Je te soupçonne, noble veuve, d'en méditer une avec quelque pauvre
page, ou quelque mince bachelier ès sciences.
--Et Votre Altesse voudrait voir aussi une mésalliance de coeur s'établir
entre le roi et quelque demoiselle d'Opéra?
--Ah! avec la Porporina la chose serait plus probable et la distance
moins effrayante. J'imagine qu'au théâtre, comme à la cour, il y a une
hiérarchie, car c'est la fantaisie et la maladie du genre humain que ce
préjugé-là. Une chanteuse doit s'estimer beaucoup plus qu'une danseuse;
et l'on dit d'ailleurs que cette Porporina a encore plus d'esprit,
d'instruction, de grâce, enfin qu'elle sait encore plus de langues que la
Barberini. Parler les langues qu'il ne sait pas, c'est la manie de mon
frère. Et puis la musique, qu'il fait semblant d'aimer aussi beaucoup,
quoiqu'il ne s'en doute pas, vois-tu?... C'est encore un point de contact
avec notre prima donna. Enfin elle va aussi à Potsdam l'été, elle a
l'appartement que la Barberini occupait au nouveau Sans-Souci, elle
chante dans les petits concerts du roi... N'en est-ce pas assez pour que
ma conjecture soit vraie?
--Votre Altesse se flatte en vain de surprendre une faiblesse dans la vie
de notre grand prince.

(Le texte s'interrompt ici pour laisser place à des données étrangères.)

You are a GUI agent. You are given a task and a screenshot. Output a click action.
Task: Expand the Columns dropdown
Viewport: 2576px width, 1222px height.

Tout cela est fait trop ostensiblement et trop
gravement pour que l'amour y soit pour rien.
--L'amour, non, Frédéric ne sait ce que c'est que l'amour; mais un
certain attrait, une petite intrigue. Tout le monde se dit cela tout bas, tu
n'en peux pas disconvenir.
--Personne ne le croit, madame. On se dit que le roi pour se désennuyer,

s'efforce de s'amuser du caquet et des jolies roulades d'une actrice; mais
qu'au bout d'un quart d'heure de paroles et de roulades, il lui dit, comme
il dirait à un de ses secrétaires: «C'est assez pour aujourd'hui; si j'ai
envie de vous entendre demain, je vous ferai avertir.